=== EXERCISE REQUIREMENTS ===
Output all records below verbatim.

=== EXCERPTED RECORDS ===
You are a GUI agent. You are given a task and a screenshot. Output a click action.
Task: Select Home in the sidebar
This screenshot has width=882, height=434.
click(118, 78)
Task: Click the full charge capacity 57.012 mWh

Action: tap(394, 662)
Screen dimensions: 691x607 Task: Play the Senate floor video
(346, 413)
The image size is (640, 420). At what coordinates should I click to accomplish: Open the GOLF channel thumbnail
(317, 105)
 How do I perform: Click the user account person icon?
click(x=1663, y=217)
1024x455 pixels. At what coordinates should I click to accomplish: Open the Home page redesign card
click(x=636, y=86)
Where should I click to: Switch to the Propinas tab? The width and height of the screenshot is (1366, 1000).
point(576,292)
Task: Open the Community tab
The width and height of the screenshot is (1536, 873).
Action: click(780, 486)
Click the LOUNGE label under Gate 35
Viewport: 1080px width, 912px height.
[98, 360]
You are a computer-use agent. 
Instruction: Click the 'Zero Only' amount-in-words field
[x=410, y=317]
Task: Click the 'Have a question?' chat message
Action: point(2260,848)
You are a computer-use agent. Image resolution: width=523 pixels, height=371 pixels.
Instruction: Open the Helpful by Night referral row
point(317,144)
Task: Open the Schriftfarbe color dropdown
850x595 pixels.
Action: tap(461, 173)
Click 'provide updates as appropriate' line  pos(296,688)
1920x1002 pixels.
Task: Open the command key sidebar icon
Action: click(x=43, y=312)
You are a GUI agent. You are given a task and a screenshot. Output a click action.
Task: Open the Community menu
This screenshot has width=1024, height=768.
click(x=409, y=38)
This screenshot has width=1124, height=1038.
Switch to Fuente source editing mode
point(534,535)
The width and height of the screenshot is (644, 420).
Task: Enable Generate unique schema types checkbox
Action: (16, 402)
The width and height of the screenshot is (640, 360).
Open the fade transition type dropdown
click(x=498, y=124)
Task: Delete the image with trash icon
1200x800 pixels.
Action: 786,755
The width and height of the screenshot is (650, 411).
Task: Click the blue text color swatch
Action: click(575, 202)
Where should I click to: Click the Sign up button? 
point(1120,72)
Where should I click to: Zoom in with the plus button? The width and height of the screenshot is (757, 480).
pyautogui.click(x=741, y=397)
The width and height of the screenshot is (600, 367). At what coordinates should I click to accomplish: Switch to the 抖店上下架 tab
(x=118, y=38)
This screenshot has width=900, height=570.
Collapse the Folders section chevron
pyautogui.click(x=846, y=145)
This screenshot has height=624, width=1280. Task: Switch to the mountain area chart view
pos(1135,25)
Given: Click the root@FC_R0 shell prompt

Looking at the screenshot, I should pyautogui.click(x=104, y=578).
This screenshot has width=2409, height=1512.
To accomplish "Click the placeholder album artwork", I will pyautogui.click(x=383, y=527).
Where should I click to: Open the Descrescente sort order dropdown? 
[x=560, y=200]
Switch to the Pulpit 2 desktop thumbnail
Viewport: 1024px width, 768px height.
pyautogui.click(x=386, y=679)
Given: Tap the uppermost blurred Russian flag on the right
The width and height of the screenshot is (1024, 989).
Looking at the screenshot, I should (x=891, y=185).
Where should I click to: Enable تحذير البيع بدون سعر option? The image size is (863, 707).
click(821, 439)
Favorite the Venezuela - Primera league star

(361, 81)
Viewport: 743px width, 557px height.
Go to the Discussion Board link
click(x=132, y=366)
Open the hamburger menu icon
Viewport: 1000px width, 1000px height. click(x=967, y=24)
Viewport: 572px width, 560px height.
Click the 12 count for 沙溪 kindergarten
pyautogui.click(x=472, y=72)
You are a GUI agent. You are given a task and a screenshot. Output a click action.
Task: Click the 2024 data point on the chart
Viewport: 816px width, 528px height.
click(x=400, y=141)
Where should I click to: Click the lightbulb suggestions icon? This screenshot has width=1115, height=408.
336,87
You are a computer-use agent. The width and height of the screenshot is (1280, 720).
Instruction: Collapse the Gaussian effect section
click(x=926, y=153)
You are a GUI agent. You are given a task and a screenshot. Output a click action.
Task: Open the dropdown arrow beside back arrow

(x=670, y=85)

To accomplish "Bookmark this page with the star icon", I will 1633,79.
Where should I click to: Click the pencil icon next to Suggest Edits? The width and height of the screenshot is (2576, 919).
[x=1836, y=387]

=== PROBLEM SOLUTION ===
You are a GUI agent. You are given a task and a screenshot. Output a click action.
Task: Select Home in the sidebar
This screenshot has width=882, height=434.
click(118, 78)
Task: Click the full charge capacity 57.012 mWh

Action: tap(394, 662)
Screen dimensions: 691x607 Task: Play the Senate floor video
(346, 413)
The image size is (640, 420). At what coordinates should I click to accomplish: Open the GOLF channel thumbnail
(317, 105)
 How do I perform: Click the user account person icon?
click(x=1663, y=217)
1024x455 pixels. At what coordinates should I click to accomplish: Open the Home page redesign card
click(x=636, y=86)
Where should I click to: Switch to the Propinas tab? The width and height of the screenshot is (1366, 1000).
point(576,292)
Task: Open the Community tab
The width and height of the screenshot is (1536, 873).
Action: click(780, 486)
Click the LOUNGE label under Gate 35
Viewport: 1080px width, 912px height.
[98, 360]
You are a computer-use agent. 
Instruction: Click the 'Zero Only' amount-in-words field
[x=410, y=317]
Task: Click the 'Have a question?' chat message
Action: point(2260,848)
You are a computer-use agent. Image resolution: width=523 pixels, height=371 pixels.
Instruction: Open the Helpful by Night referral row
point(317,144)
Task: Open the Schriftfarbe color dropdown
850x595 pixels.
Action: tap(461, 173)
Click 'provide updates as appropriate' line  pos(296,688)
1920x1002 pixels.
Task: Open the command key sidebar icon
Action: click(x=43, y=312)
You are a GUI agent. You are given a task and a screenshot. Output a click action.
Task: Open the Community menu
This screenshot has width=1024, height=768.
click(x=409, y=38)
This screenshot has width=1124, height=1038.
Switch to Fuente source editing mode
point(534,535)
The width and height of the screenshot is (644, 420).
Task: Enable Generate unique schema types checkbox
Action: (16, 402)
The width and height of the screenshot is (640, 360).
Open the fade transition type dropdown
click(x=498, y=124)
Task: Delete the image with trash icon
1200x800 pixels.
Action: 786,755
The width and height of the screenshot is (650, 411).
Task: Click the blue text color swatch
Action: click(575, 202)
Where should I click to: Click the Sign up button? 
point(1120,72)
Where should I click to: Zoom in with the plus button? The width and height of the screenshot is (757, 480).
pyautogui.click(x=741, y=397)
The width and height of the screenshot is (600, 367). At what coordinates should I click to accomplish: Switch to the 抖店上下架 tab
(x=118, y=38)
This screenshot has width=900, height=570.
Collapse the Folders section chevron
pyautogui.click(x=846, y=145)
This screenshot has height=624, width=1280. Task: Switch to the mountain area chart view
pos(1135,25)
Given: Click the root@FC_R0 shell prompt

Looking at the screenshot, I should pyautogui.click(x=104, y=578).
This screenshot has width=2409, height=1512.
To accomplish "Click the placeholder album artwork", I will pyautogui.click(x=383, y=527).
Where should I click to: Open the Descrescente sort order dropdown? 
[x=560, y=200]
Switch to the Pulpit 2 desktop thumbnail
Viewport: 1024px width, 768px height.
pyautogui.click(x=386, y=679)
Given: Tap the uppermost blurred Russian flag on the right
The width and height of the screenshot is (1024, 989).
Looking at the screenshot, I should (x=891, y=185).
Where should I click to: Enable تحذير البيع بدون سعر option? The image size is (863, 707).
click(821, 439)
Favorite the Venezuela - Primera league star

(361, 81)
Viewport: 743px width, 557px height.
Go to the Discussion Board link
click(x=132, y=366)
Open the hamburger menu icon
Viewport: 1000px width, 1000px height. click(x=967, y=24)
Viewport: 572px width, 560px height.
Click the 12 count for 沙溪 kindergarten
pyautogui.click(x=472, y=72)
You are a GUI agent. You are given a task and a screenshot. Output a click action.
Task: Click the 2024 data point on the chart
Viewport: 816px width, 528px height.
click(x=400, y=141)
Where should I click to: Click the lightbulb suggestions icon? This screenshot has width=1115, height=408.
336,87
You are a computer-use agent. The width and height of the screenshot is (1280, 720).
Instruction: Collapse the Gaussian effect section
click(x=926, y=153)
You are a GUI agent. You are given a task and a screenshot. Output a click action.
Task: Open the dropdown arrow beside back arrow

(x=670, y=85)

To accomplish "Bookmark this page with the star icon", I will 1633,79.
Where should I click to: Click the pencil icon next to Suggest Edits? The width and height of the screenshot is (2576, 919).
[x=1836, y=387]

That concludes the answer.